I live alone in Sutton Place. I go to bed around 9:30 or 10 and get up around 5:30 or 6 and read for an hour. Right now I'm reading Tolstoy's "On Life, and before that I read Kiese Laymon's "How to Slowly Kill Yourself And Others in America." Then I meditate for a half-hour to an hour, which I started doing during COVID. It's definitely helped calm me and made the world a little less overwhelming. Then I have coffee and two pieces of toast with some Nova Scotia lox. Then I get in my car and drive to SCAN-Harbor's main site at 102nd St.

The agency stayed physically open for most of COVID, correct?

I'm very proud that we physically reopened the middle of June 2020, of course with masks and safety precautions. Other executive directors were saying to me, "My staff doesn't want to come back." Some of my staff didn't want to reopen either, but I said, "This is a catastrophe – our community needs us now more than ever." We're human and we need to be together. I think teletherapy is horrible. We only use it if someone's broken their leg or something. Communicating remotely may work for a law firm but not a human services workplace. We're a family, and families are supposed to be together.

So what is a typical workday like?

I start by meeting with my executive assistant, Gabriela Bardales. SCAN-Harbor is the most important thing in my life, but I'm getting along in age and it's getting harder for me with tech and computers, and she's been a godsend. So we go over the calls she has to make and what I need to get done. Then I'll meet with our fiscal and development directors and other top staff. Then maybe I'll go to a community meeting. We have 23 sites and I try to visit five to six of them a month. I still have kids at the sites who I consider my own kids. I feel that, as the father of a family in a metaphorical sense, I have an obligation to not just sit in my office. The kids call me Mr. Lew. I love that. It shows a little respect but also the closeness we have.

When do you work until and what do you do at night?

Some nights until five, others until eight or nine. It depends. Then I go home and chill out with a glass of wine, read and watch Netflix or college basketball. I mostly buy prepared foods. Sometimes my niece or a couple of lady friends will come over.

What's the most challenging part of your job, especially as it relates to your personality?
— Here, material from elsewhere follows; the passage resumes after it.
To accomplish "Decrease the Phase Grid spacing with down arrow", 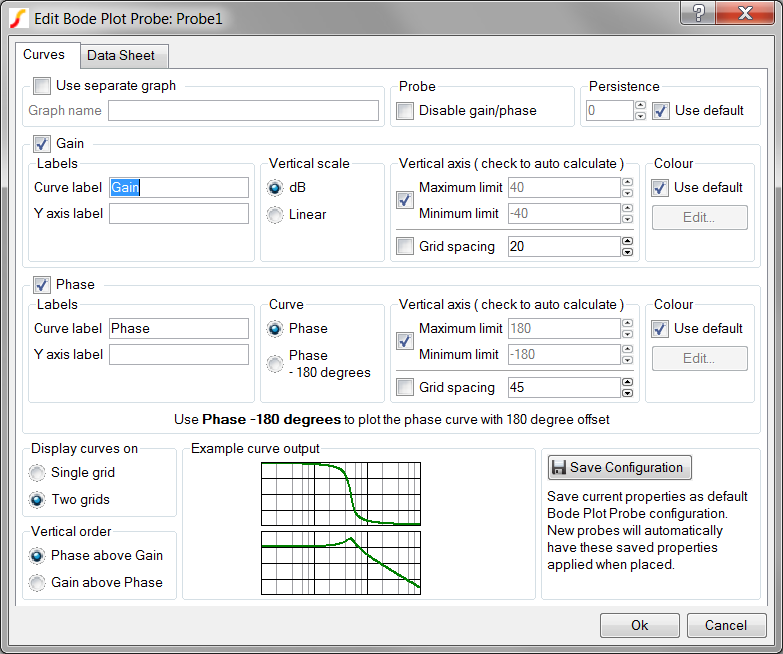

Because I really do feel that the work we do can change the lives of our kids, at times I can be too demanding.

Has your staff told you that?

Absolutely. I have to control myself to be helpful to others. The passion I feel is mine and there's nothing wrong with it, but I shouldn't visit it on someone else. For example, at one of our centers there was a shooting. My director there, who's incredibly brave, shut the door – and they shot at her through the glass. Some of the staff thought we should close that center. But I said, "We can't do that, guys – it's all our kids have." I wanted to say "Fuck you, we're not closing." But my deputy executive director, Renee Avery, was more diplomatic. She's a perfect complement to me.

The other challenging thing for me is when everything we try to do for one of our young people isn't enough. We had a young man who came up with us since he was seven or eight. Just when he was accepted to college, he was arrested for three attempted murders, part of running with a gang, and did six to twelve years. Now thankfully he's out and working for us full-time.

What would you call your superpower as an executive director?

The way I relate to everyone as Mr. Lew. I'm not just an executive director sitting in an office.

You're the same age as our current president, about whom there is much debate about whether he's too old for the job, or at least too old to be elected again. What about you? How much longer do you want to head SCAN-Harbor for?

I'm here as long as I'm able. I'm not as physically adept as I was 20 years ago, but hopefully I'm a little wiser. No one knows the people in our community like I do – I'm embedded in it. But I've also handed over much of the day-to-day stuff to Renee.

Are you grooming her to succeed you? Does she want the job?

Yes and yes. I've been grooming her for 10 years to succeed me. I was on a panel about succession and I made a very strong point about how the deputy should always be the successor. If you're an executive director and your deputy can't succeed you, you're a fool.